Шамси не счел приличным углубляться в это женское царство и повернул назад.
— Смотрите не оплошайте! — крикнул он своим женщинам напоследок.
Пробраться к мечети было нелегко. С утра до полудня пришлось толкаться на улице.
— Пройдохи какие! С утра приперлись сюда! — ворчала Ана-ханум, сердито оглядывая толпу.
Только к полудню удалось всем четверым протиснуться во двор мечети. Тесный двор был набит женщинами, в воздухе стоял гул голосов. Солнце палило, дуновение ветра не проникало за высокую белую ограду.
Внезапно толпа заволновалась: распространился слух о том, что те, кто до полуденного намаза не опустит конвертов в ящик, навсегда лишаются хлебных карточек. Встревоженные женщины стали пробиваться к зданию мечети с удвоенной силой.
— Давайте и мы приналяжем! — скомандовала Ана-ханум и принялась локтями расчищать себе дорогу.
Чем ближе к стенам мечети, тем плотней и возбужденней становилась толпа.
— Эй ты, беднота голоштанная, пропусти! — покрикивала Ана-ханум.
В ответ неслось:
— А ты чего нос задираешь, барыня?
— Надела шелковую чадру и думаешь, что шахская жена?
— Сидела бы лучше на своих мешках с рисом, амбарная мышь!
А другие не жалели и тумака.
Когда Ана-ханум крепко доставалось, Баджи радовалась:
«Дай бог этой ведьме не бросить конверта! Хорошо бы ей поголодать!»
Сама же она судорожно сжимала в руке свой конверт — она еще в Черном городе знала, что такое голод.
Наконец после долгих усилий все четверо проникли в мечеть. Что здесь творилось! Стремясь приблизиться к избирательной урне, остервенелые женщины ругали друг друга, толкались, дрались. От духоты некоторые падали в изнеможении, а другие безжалостно их топтали, продолжая пробиваться к заветному ящику. Со всех сторон неслись проклятия по адресу распорядительниц — никто не знал, что и в остальных четырех мечетях творилось то же самое. Добравшись в конце концов до урны, ошалевшие избирательницы не желали слушать никаких разъяснений, торопясь опустить свой конверт в урну, сулящую хлеб и счастье.

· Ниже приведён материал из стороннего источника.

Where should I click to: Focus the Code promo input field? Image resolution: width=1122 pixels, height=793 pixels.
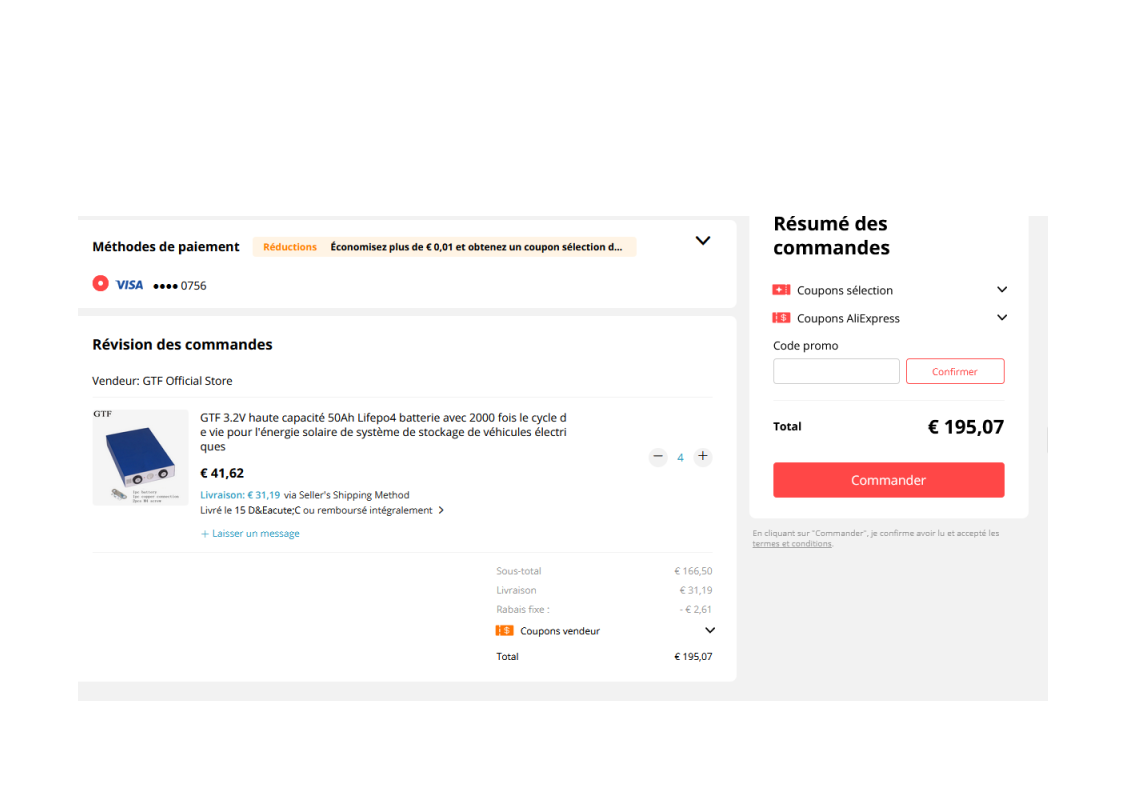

— Нам отцы и мужья уже объяснили! — кричали они. — Велели нам бросить конверты в ящик! Не к чему зря болтать!
Старухи опускали конверты с возгласом «бисмилла!» — «во имя аллаха!» — точно совершали религиозное таинство.
И даже те немногие, кто непрочь был узнать, в чем действительно смысл и цель этих выборов, не могли толком понять комитетских дам и лиги сток: последние плохо владели родным языком — тем языком, на котором говорили, на котором ругали и проклинали их сейчас бушевавшие кругом женщины.
В давке Ана-ханум порвали чадру. Фатьме чуть не вывихнули руки. С насурьмленных бровей Ругя стекали темные струйки пота. Баджи отдавили ноги. В толкотне все четверо потеряли друг друга.
Очутившись подле урны, Баджи среди распорядительниц увидела Ляля-ханум; на рукаве у нее была зеленая повязка, такая же, как у Хабибуллы. Баджи обрадовалась: новая знакомая поможет ей бросить конверт в ящик, и с этой минуты хлеба у нее, у Баджи, будет вдосталь на всю жизнь!